OK, I’m cross. Very cross. It’s all too frequent these days, what with the increasing idiocy of politicians and the gradual erosion of standards of living across the board (oh, did I say ‘across the board’? I meant ‘for those who already have criminally low standards of living’). But I’ve just read this article on the BBC News website, in which Tory MP David Davies says Cameron’s plan to put through a bill allowing gay marriage is ‘barking mad’.
It’s the sort of thing you’d expect from a Tory, I suppose. But what the f*ckwit says is so STUPID that I’m literally shaking with anger.
I’ve found myself in the uncomfortable position today of supporting David Cameron, Boris Johnson and Michael Gove, all of whom are in favour of permitting gay marriage. Wow. Never thought that would happen. But good for them. They’ve come up with a reasonable way of legislating to allow gay people to get married without forcing churches that don’t consider loving relationships between people of the same sex to be valid to carry out the ceremonies. It’s not perfect, but it’ll do for now.
And what does this idiot David Davies say? Let’s look at it in detail:
“…we’re going to lose a large number of very loyal activists…” So it’s not about whether this is the right thing to do. It’s about whether people will still like the Tories if they do it. So, to go to extremes, it would have been wrong to take a stand against Hitler in the mid-1930s because it might upset people? Umm…
“If there are any sort of areas where there isn’t full equality with married couples then I’d be more than happy to support making changes to civic ceremonies, so I really don’t know why we need to go ahead with this at all.” So the right to be able to marry one’s life partner isn’t included in ‘full equality’ then? Umm… [and before anyone says ‘it’s just a word’ – BOLLOCKS is just a word as well. As is FUCK. And if you’re offended by that, don’t try to tell me words don’t have any power.]
“I think most parents would prefer their children not to be gay, knowing most parents want grandchildren if nothing else.” Well, Mr Davies, my parents have three children, only one of whom has (or is likely to have) children. And that child is the one that is gay. Umm…
“…having gay marriage recognised by law which opens the door to all churches being forced to do that…” apparently because we have so many laws imposed on us by the European Court of Human Rights. Oh, for pete’s sake. I’m not even going to dignify that with a response.

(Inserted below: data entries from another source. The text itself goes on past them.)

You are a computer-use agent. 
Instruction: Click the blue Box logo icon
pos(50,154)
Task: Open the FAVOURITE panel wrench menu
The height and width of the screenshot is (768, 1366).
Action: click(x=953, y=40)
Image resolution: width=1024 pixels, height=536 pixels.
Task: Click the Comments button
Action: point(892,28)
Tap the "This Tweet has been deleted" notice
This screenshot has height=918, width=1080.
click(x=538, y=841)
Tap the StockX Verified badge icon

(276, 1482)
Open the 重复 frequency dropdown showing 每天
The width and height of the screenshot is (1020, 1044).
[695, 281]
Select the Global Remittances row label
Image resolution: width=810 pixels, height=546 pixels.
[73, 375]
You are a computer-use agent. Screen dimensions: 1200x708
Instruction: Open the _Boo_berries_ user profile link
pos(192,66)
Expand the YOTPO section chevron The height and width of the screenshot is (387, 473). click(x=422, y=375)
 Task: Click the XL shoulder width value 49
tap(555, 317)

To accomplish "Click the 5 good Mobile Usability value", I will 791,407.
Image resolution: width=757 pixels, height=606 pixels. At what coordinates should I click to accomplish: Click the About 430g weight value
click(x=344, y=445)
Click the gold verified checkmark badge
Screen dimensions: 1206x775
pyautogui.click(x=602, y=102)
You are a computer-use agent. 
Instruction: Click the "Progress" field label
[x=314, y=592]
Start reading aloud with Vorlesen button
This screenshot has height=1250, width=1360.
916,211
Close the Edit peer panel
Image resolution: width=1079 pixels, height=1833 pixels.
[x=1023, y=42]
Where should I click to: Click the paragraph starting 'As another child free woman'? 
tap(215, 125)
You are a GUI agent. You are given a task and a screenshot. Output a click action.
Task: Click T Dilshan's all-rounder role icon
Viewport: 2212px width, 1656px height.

“It changes the way that sex education is going to be taught in schools.” W, as they say, TF? How? Why? If there would be a change required by allowing gay couples to marry, then perhaps that change should be happening anyway, huh?
I’m furious. FURIOUS.
This issue isn’t particularly relevant to me as an individual at the moment, even though I’m gay. I’m not in any kind of relationship, and to be honest, there’s not much room in my life for all the shenanigans that go with finding someone to be in a relationship with. When would I find time to go on a date? I work 12-16 hours every day, 7 days a week. No time or energy for a quick shag, let alone a fulfilling relationship. And, strange as it may sound, I’m perfectly happy on my own.
However, it is very relevant to all of us as a society, and hence to me as a member of that society. Stella Duffy expresses the argument for allowing gay marriage a lot more clearly and powerfully than I ever could, so I suggest you read her recent post, Ten Reasons I’d Like To Be Allowed To Marry My Wife.
I have two sons. As younger teenagers, they adopted the playground use of the word ‘gay’ as a derogatory term. I tried to explain to them that this was hurtful to gay people and encouraged subconscious or casual homophobia. They said, ‘Mum, it’s just a word.’ I didn’t tell them I was gay.
A year or so later, when I did tell them, I’ve never been so proud of the way they reacted. Or rather, didn’t react.
Me: ‘Kids, come here, I’ve got something to tell you.’
[kids approach, looking worried]
Me: ‘I’m gay.’
Kids: ‘Oh, is that all?’
[Kids get back to whatever they were doing]
And ever since then my sexuality hasn’t been an issue. The only thing that changed is that the boys have stopped using ‘gay’ as a casual insult.
I know lots of young people. And I can’t think of a single one of them that is the slightest bit fazed by homosexuality, or would want to deny gay people the right to marry, or would treat gay people as inferior in any way. In fact, my older son is ruder about people with ginger hair than he is about gay people (I don’t approve of gingerism either, by the way – it’s just as irrational as homophobia).
Perhaps David Davies and all those idiots who think gay people don’t deserve the same rights as anyone else should listen to the next generation and stop living in the past.